## Task requirements
Filter the listing below and copy every line that contains the string "width". Case counts.

## Extracted listing

══════════

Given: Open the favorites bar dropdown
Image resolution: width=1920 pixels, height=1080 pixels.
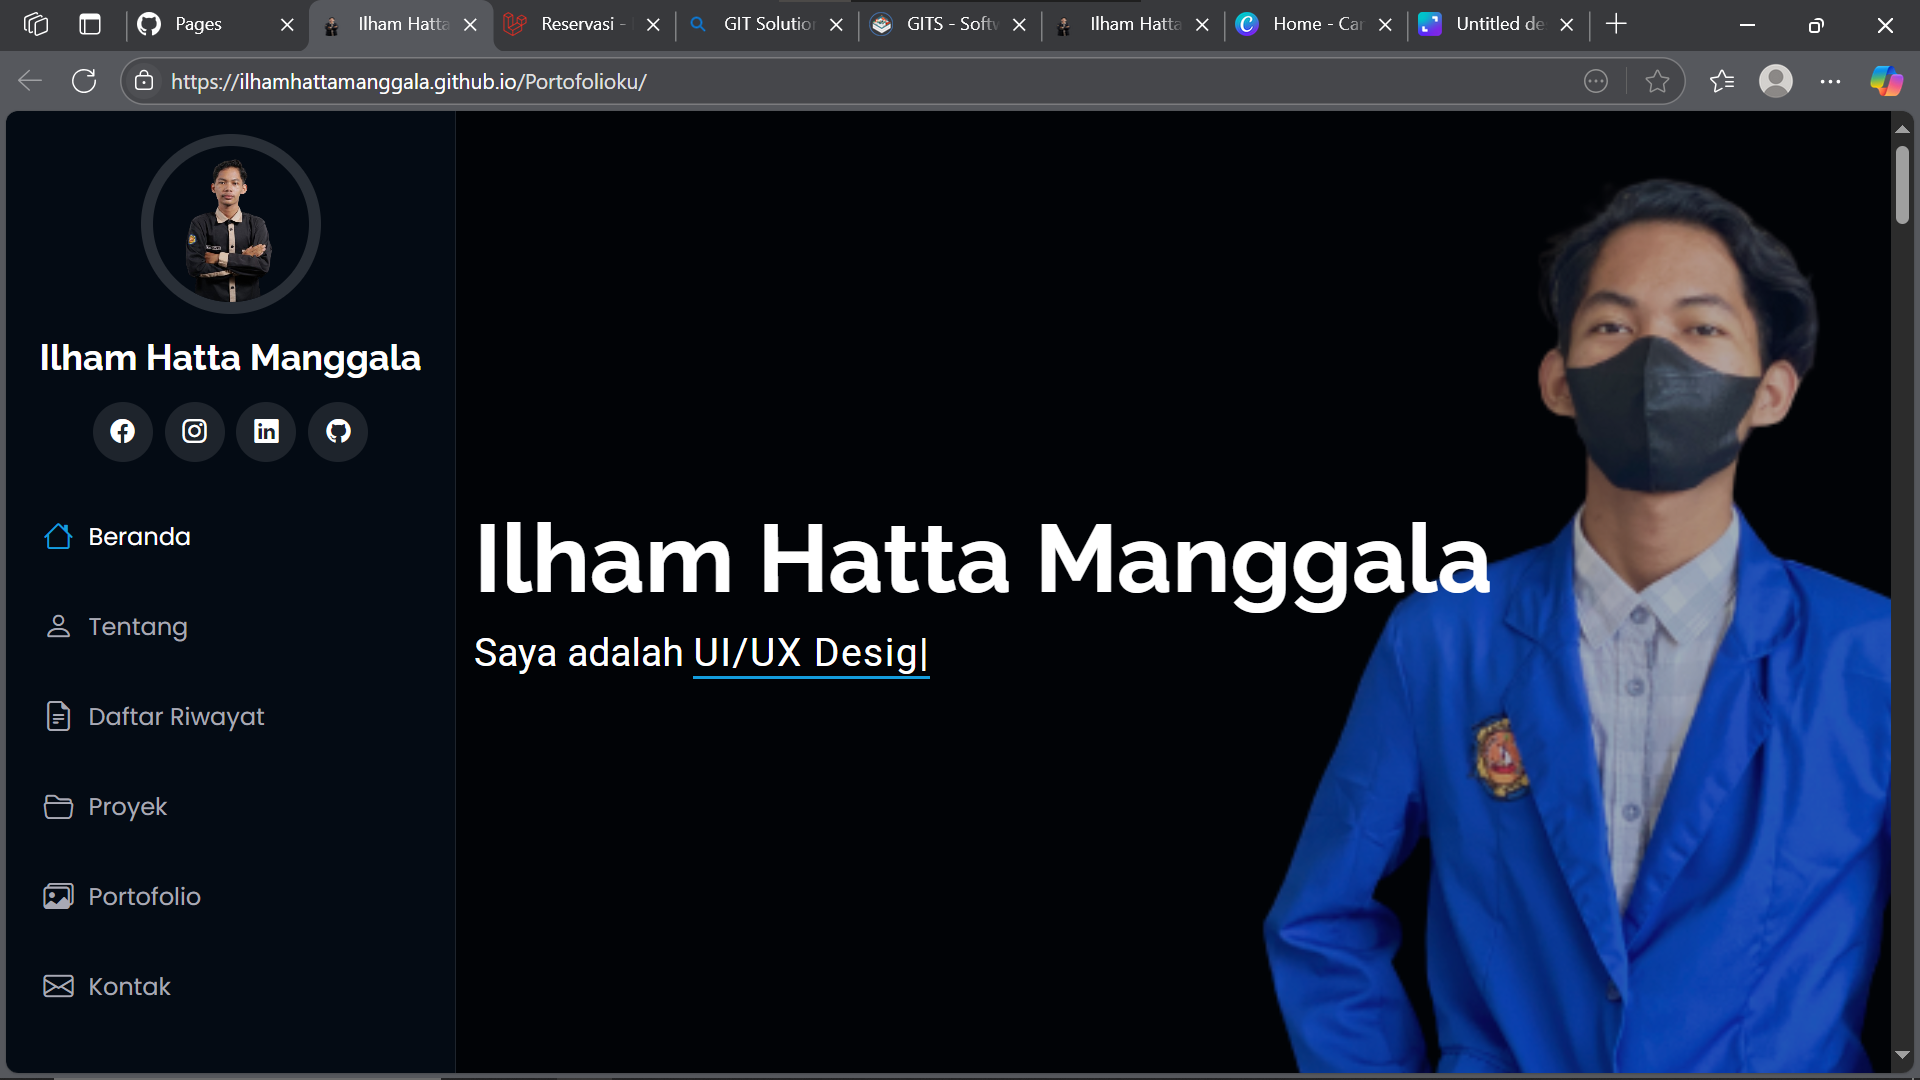Looking at the screenshot, I should pos(1722,81).
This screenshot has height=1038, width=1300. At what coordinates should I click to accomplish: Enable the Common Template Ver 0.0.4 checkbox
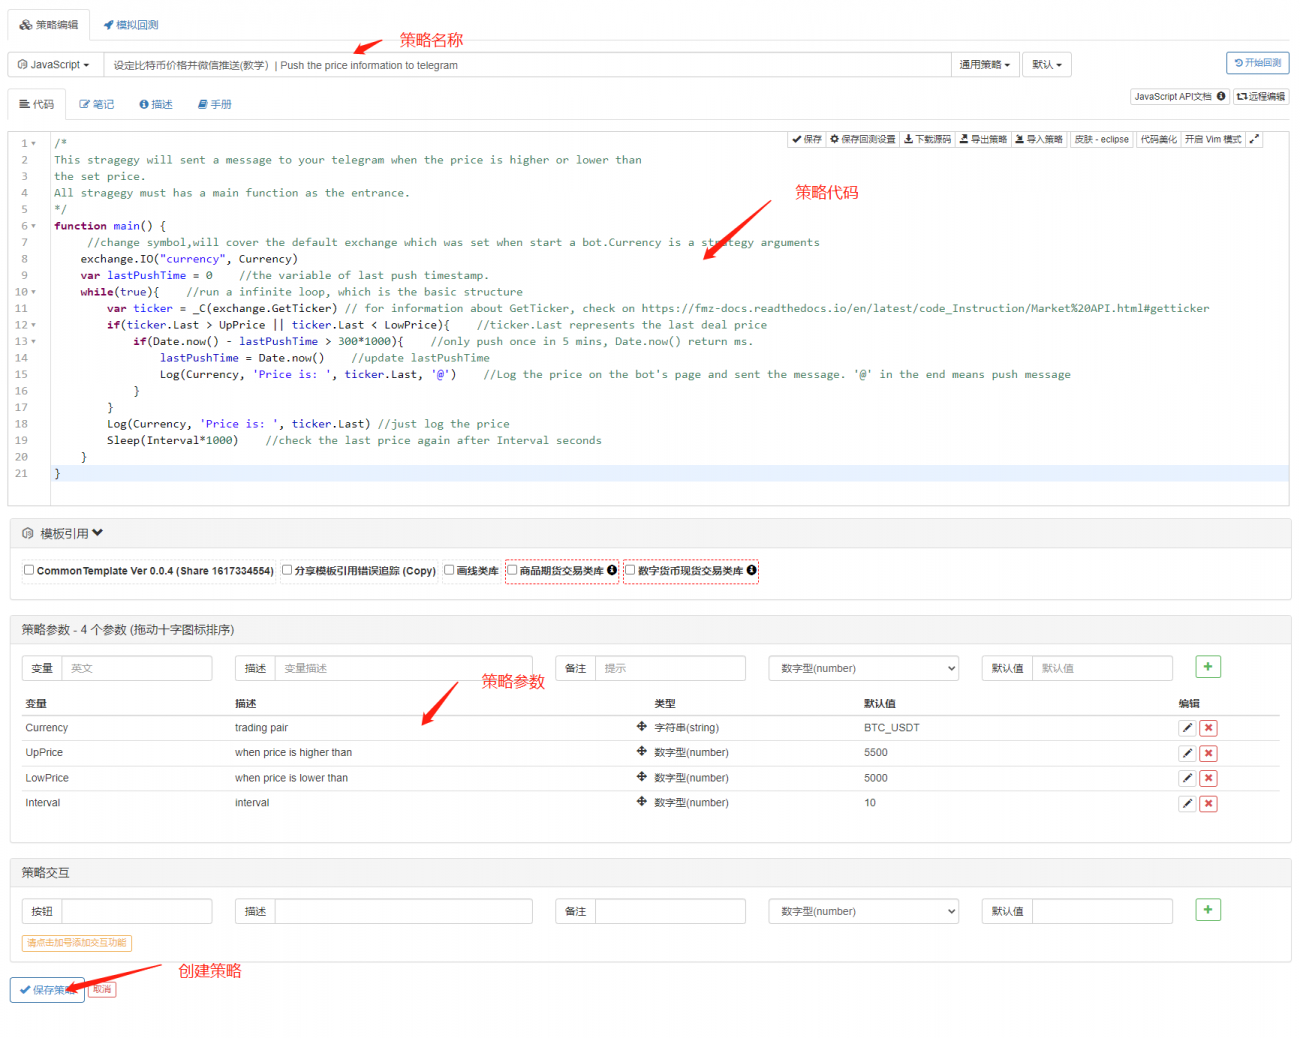pyautogui.click(x=29, y=570)
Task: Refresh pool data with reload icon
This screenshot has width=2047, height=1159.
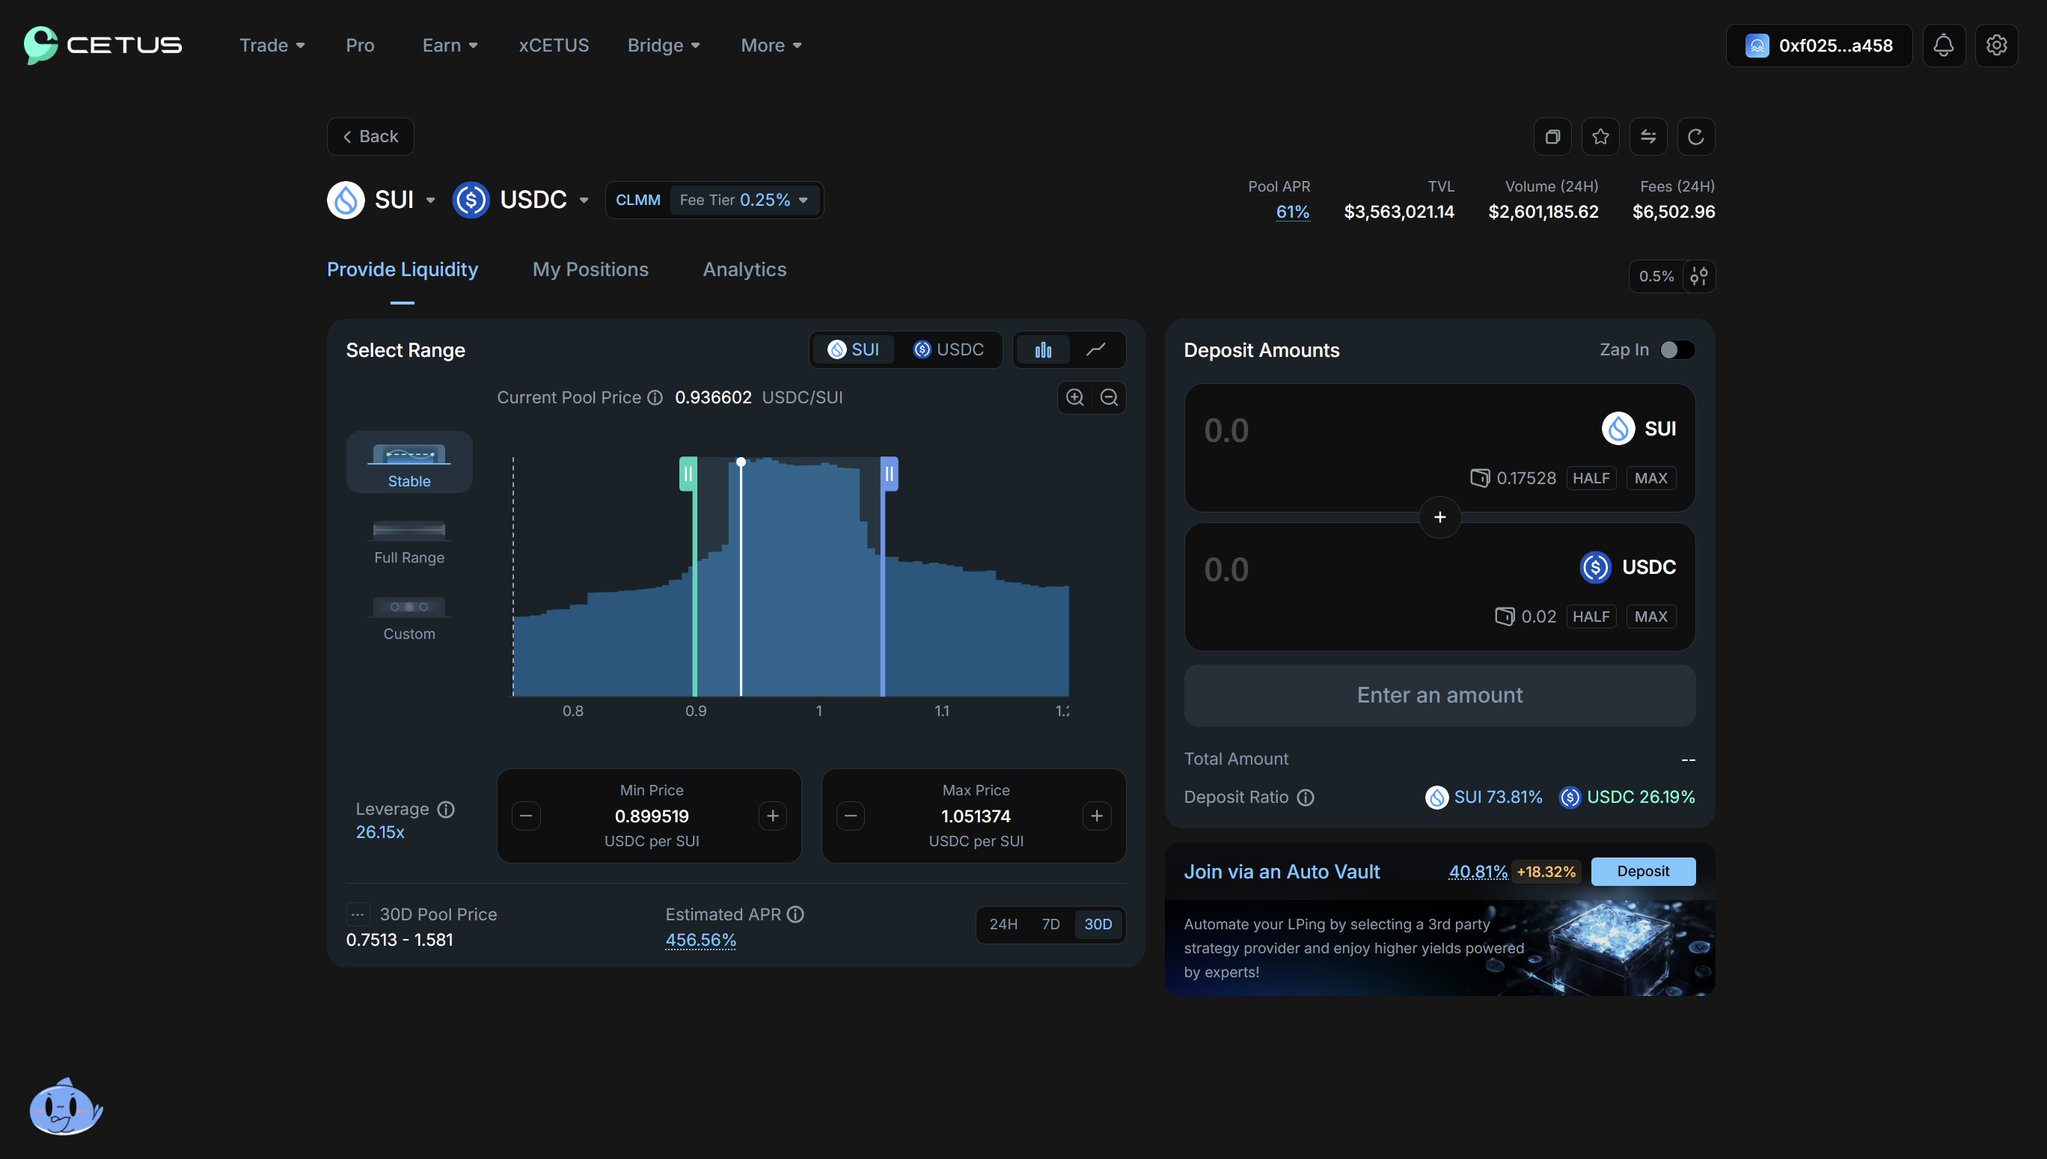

══════════

## Completed exercise
Image resolution: width=1920 pixels, height=1080 pixels.
This screenshot has height=1038, width=1300. At what coordinates should I click to accomplish: Enable the Common Template Ver 0.0.4 checkbox
This screenshot has width=2047, height=1159.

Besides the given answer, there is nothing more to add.